Stored records:

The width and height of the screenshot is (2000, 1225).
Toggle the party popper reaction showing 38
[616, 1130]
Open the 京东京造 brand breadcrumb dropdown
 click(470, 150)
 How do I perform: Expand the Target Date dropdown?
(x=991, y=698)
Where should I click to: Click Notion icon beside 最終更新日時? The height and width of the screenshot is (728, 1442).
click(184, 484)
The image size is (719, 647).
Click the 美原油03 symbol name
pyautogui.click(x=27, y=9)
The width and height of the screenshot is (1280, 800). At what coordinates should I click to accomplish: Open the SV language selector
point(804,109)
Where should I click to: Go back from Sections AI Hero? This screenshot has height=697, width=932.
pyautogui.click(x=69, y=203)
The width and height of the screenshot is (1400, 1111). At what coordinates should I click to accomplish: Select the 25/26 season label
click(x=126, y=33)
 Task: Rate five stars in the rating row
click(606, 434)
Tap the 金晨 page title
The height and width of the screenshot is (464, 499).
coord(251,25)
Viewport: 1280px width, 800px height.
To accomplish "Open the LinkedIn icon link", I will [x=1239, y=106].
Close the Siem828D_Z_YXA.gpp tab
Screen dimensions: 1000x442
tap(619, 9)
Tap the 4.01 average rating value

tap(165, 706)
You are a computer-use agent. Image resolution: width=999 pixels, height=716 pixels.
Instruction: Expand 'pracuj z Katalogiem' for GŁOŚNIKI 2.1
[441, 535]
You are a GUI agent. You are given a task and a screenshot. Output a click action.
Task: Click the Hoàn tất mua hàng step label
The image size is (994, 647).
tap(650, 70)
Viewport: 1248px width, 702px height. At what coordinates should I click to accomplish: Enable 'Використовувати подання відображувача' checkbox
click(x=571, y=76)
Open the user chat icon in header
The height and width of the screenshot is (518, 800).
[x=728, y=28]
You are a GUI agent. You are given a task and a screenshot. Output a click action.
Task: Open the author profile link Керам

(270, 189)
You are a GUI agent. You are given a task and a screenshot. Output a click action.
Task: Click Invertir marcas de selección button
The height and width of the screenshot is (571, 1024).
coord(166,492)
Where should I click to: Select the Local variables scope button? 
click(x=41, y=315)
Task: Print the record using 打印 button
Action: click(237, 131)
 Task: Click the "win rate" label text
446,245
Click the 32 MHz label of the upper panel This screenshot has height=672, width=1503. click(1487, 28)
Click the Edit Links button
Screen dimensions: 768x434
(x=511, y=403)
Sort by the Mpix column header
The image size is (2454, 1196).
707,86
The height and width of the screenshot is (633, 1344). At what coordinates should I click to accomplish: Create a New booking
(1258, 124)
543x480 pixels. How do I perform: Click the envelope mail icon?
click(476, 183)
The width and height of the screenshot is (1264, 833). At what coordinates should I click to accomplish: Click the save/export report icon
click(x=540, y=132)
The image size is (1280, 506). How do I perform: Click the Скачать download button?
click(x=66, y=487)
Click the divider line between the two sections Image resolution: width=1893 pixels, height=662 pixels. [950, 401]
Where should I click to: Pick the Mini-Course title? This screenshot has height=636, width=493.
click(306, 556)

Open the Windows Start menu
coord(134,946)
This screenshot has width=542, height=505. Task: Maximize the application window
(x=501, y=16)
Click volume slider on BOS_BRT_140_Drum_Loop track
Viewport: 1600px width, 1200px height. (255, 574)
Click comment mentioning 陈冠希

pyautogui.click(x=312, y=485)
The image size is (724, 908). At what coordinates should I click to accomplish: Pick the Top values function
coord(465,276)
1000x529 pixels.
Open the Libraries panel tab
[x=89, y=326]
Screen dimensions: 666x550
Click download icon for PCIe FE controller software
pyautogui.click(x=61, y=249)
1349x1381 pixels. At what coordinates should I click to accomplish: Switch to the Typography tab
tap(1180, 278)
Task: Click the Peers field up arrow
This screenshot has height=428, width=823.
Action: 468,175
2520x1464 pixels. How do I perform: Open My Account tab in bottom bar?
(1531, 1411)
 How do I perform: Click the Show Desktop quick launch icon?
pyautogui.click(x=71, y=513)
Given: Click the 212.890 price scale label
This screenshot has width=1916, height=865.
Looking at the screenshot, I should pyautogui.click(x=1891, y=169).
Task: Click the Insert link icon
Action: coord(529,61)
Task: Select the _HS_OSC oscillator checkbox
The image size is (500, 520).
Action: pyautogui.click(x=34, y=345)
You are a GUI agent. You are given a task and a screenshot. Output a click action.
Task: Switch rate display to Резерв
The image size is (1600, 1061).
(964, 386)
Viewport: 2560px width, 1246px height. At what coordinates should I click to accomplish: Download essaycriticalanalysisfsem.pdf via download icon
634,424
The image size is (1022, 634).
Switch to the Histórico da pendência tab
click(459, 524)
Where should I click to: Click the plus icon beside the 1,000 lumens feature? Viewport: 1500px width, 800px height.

■ **TASK PROMPT**: All of the records need to be returned exactly as they are.

■ **WRITTEN RESPONSE**:
The width and height of the screenshot is (2000, 1225).
Toggle the party popper reaction showing 38
[616, 1130]
Open the 京东京造 brand breadcrumb dropdown
 click(470, 150)
 How do I perform: Expand the Target Date dropdown?
(x=991, y=698)
Where should I click to: Click Notion icon beside 最終更新日時? The height and width of the screenshot is (728, 1442).
click(184, 484)
The image size is (719, 647).
Click the 美原油03 symbol name
pyautogui.click(x=27, y=9)
The width and height of the screenshot is (1280, 800). At what coordinates should I click to accomplish: Open the SV language selector
point(804,109)
Where should I click to: Go back from Sections AI Hero? This screenshot has height=697, width=932.
pyautogui.click(x=69, y=203)
The width and height of the screenshot is (1400, 1111). At what coordinates should I click to accomplish: Select the 25/26 season label
click(x=126, y=33)
 Task: Rate five stars in the rating row
click(606, 434)
Tap the 金晨 page title
The height and width of the screenshot is (464, 499).
coord(251,25)
Viewport: 1280px width, 800px height.
To accomplish "Open the LinkedIn icon link", I will [x=1239, y=106].
Close the Siem828D_Z_YXA.gpp tab
Screen dimensions: 1000x442
tap(619, 9)
Tap the 4.01 average rating value

tap(165, 706)
You are a computer-use agent. Image resolution: width=999 pixels, height=716 pixels.
Instruction: Expand 'pracuj z Katalogiem' for GŁOŚNIKI 2.1
[441, 535]
You are a GUI agent. You are given a task and a screenshot. Output a click action.
Task: Click the Hoàn tất mua hàng step label
The image size is (994, 647).
tap(650, 70)
Viewport: 1248px width, 702px height. At what coordinates should I click to accomplish: Enable 'Використовувати подання відображувача' checkbox
click(x=571, y=76)
Open the user chat icon in header
The height and width of the screenshot is (518, 800).
[x=728, y=28]
You are a GUI agent. You are given a task and a screenshot. Output a click action.
Task: Open the author profile link Керам

(270, 189)
You are a GUI agent. You are given a task and a screenshot. Output a click action.
Task: Click Invertir marcas de selección button
The height and width of the screenshot is (571, 1024).
coord(166,492)
Where should I click to: Select the Local variables scope button? 
click(x=41, y=315)
Task: Print the record using 打印 button
Action: click(237, 131)
 Task: Click the "win rate" label text
446,245
Click the 32 MHz label of the upper panel This screenshot has height=672, width=1503. click(1487, 28)
Click the Edit Links button
Screen dimensions: 768x434
(x=511, y=403)
Sort by the Mpix column header
The image size is (2454, 1196).
707,86
The height and width of the screenshot is (633, 1344). At what coordinates should I click to accomplish: Create a New booking
(1258, 124)
543x480 pixels. How do I perform: Click the envelope mail icon?
click(476, 183)
The width and height of the screenshot is (1264, 833). At what coordinates should I click to accomplish: Click the save/export report icon
click(x=540, y=132)
The image size is (1280, 506). How do I perform: Click the Скачать download button?
click(x=66, y=487)
Click the divider line between the two sections Image resolution: width=1893 pixels, height=662 pixels. [950, 401]
Where should I click to: Pick the Mini-Course title? This screenshot has height=636, width=493.
click(306, 556)

Open the Windows Start menu
coord(134,946)
This screenshot has width=542, height=505. Task: Maximize the application window
(x=501, y=16)
Click volume slider on BOS_BRT_140_Drum_Loop track
Viewport: 1600px width, 1200px height. (255, 574)
Click comment mentioning 陈冠希

pyautogui.click(x=312, y=485)
The image size is (724, 908). At what coordinates should I click to accomplish: Pick the Top values function
coord(465,276)
1000x529 pixels.
Open the Libraries panel tab
[x=89, y=326]
Screen dimensions: 666x550
Click download icon for PCIe FE controller software
pyautogui.click(x=61, y=249)
1349x1381 pixels. At what coordinates should I click to accomplish: Switch to the Typography tab
tap(1180, 278)
Task: Click the Peers field up arrow
This screenshot has height=428, width=823.
Action: 468,175
2520x1464 pixels. How do I perform: Open My Account tab in bottom bar?
(1531, 1411)
 How do I perform: Click the Show Desktop quick launch icon?
pyautogui.click(x=71, y=513)
Given: Click the 212.890 price scale label
This screenshot has width=1916, height=865.
Looking at the screenshot, I should pyautogui.click(x=1891, y=169).
Task: Click the Insert link icon
Action: coord(529,61)
Task: Select the _HS_OSC oscillator checkbox
The image size is (500, 520).
Action: pyautogui.click(x=34, y=345)
You are a GUI agent. You are given a task and a screenshot. Output a click action.
Task: Switch rate display to Резерв
The image size is (1600, 1061).
(964, 386)
Viewport: 2560px width, 1246px height. At what coordinates should I click to accomplish: Download essaycriticalanalysisfsem.pdf via download icon
634,424
The image size is (1022, 634).
Switch to the Histórico da pendência tab
click(459, 524)
Where should I click to: Click the plus icon beside the 1,000 lumens feature? Viewport: 1500px width, 800px height.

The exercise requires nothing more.